Now for the morality to be made valid, society has to accept the morality and the actions that one carries out must coincide with the thoughts of the majority on whatever subject it may be.  One problem with this is that the terms society and culture are very difficult to define.  Subcultures who view themselves as majorities are able to define their own morality within the greater part of an overall society if these two terms are vague (which they almost always are), while the majority is able to view the subculture as immoral because they do not hold those same values.  But that even gets hairy as conventionalism says that each culture, however that may be defined, chooses its own morals, and that those morals, whether they clash with our or not, cannot be judged by us.
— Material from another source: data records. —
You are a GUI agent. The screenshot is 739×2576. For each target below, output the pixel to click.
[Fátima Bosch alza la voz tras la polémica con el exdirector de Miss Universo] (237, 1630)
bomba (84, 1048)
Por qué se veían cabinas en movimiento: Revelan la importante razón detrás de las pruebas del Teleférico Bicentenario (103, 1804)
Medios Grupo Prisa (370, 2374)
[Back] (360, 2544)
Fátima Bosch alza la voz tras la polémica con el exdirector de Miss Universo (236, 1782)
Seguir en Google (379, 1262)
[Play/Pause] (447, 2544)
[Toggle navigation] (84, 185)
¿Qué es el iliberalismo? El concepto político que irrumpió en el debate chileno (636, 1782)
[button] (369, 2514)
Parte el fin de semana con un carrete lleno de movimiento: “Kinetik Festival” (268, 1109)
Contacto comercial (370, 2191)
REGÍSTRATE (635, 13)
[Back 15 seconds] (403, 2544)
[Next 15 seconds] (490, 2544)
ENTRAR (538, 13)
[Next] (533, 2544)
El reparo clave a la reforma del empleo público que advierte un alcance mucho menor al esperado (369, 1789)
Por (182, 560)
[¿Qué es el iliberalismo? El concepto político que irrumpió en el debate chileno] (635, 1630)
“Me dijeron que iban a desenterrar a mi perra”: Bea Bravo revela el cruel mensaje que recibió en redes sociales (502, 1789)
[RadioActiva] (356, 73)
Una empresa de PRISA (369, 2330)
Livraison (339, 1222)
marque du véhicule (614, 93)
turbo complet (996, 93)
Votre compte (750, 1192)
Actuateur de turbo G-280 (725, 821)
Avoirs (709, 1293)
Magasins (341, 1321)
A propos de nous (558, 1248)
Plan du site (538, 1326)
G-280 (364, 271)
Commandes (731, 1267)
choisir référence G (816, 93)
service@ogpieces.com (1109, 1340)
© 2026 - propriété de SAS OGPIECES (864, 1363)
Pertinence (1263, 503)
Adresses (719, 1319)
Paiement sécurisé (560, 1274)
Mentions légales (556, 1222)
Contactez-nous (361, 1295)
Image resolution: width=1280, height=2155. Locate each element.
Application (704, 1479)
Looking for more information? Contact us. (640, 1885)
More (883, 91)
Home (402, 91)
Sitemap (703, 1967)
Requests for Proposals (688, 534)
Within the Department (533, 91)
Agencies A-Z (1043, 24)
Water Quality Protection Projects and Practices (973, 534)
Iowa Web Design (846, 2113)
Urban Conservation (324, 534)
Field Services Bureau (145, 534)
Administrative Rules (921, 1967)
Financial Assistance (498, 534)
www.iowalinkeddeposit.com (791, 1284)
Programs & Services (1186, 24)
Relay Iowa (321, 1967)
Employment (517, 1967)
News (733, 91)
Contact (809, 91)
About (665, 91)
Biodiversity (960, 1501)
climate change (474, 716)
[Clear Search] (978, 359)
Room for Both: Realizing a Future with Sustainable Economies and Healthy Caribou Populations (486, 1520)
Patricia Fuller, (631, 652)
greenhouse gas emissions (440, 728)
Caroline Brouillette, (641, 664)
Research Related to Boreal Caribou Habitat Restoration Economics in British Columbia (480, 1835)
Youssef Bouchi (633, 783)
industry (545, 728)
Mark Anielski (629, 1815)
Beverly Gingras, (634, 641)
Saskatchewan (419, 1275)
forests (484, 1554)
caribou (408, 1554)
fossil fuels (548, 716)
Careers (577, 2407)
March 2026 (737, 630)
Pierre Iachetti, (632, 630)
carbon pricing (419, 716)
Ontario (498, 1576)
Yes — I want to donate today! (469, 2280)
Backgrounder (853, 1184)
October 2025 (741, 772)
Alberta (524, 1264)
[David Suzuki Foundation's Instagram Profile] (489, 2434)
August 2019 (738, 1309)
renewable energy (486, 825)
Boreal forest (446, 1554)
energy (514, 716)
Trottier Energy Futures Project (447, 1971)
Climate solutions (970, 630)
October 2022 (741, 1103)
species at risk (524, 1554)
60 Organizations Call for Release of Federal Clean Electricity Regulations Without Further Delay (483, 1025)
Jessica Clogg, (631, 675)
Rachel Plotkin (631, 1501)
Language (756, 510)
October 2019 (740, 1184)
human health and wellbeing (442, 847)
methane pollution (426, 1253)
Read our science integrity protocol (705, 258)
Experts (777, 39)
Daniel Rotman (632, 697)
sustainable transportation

So the moral dependency upon acceptance seems very difficult for me to understand.  There are two dependency theories that are gone over in the book:  weak dependency and strong dependency.  Weak dependency says that the application of the principles (how the values are carried out) depends on the culture, while the strong dependency says that the principles themselves are subject to the cultural acceptance.

The Weak Dependency theory seems easy enough:  the values that cultures have may actually be more universal than previously thought upon closer inspection, but the application of those values, or how the values are played out through the cultures actions, are dependent on that society.  So values such as value of property or the views on human life may be shared “across the pond” as it were, but the actions based on those same values may differ dramatically.  The value of human life may take the form of abortion in one country, euthanasia of the elderly in another, or going the Spartan route, leaving deformed babies to the wild.  The same thoughts may be running through the minds of people across the cultures, that to value human life I need to do ________, but what blank may be is defined culturally.

Weak dependency really doesn’t show relativism, if the values are the same, but the actions are different, because the values that lead to the actions are not defined from within the culture, as, “according to relativists” they would define those values within the culture without outside influence.  Strong dependency, on the other hand, is that those values or principles are what is defined by the culture, and these are not made by outside influence such as God or human reason, but are principles that are valued by each individual culture.

Now, I’m sure that I botched something somewhere…so if anyone reads this and find any errors in this review of ethical relativism, please let me know!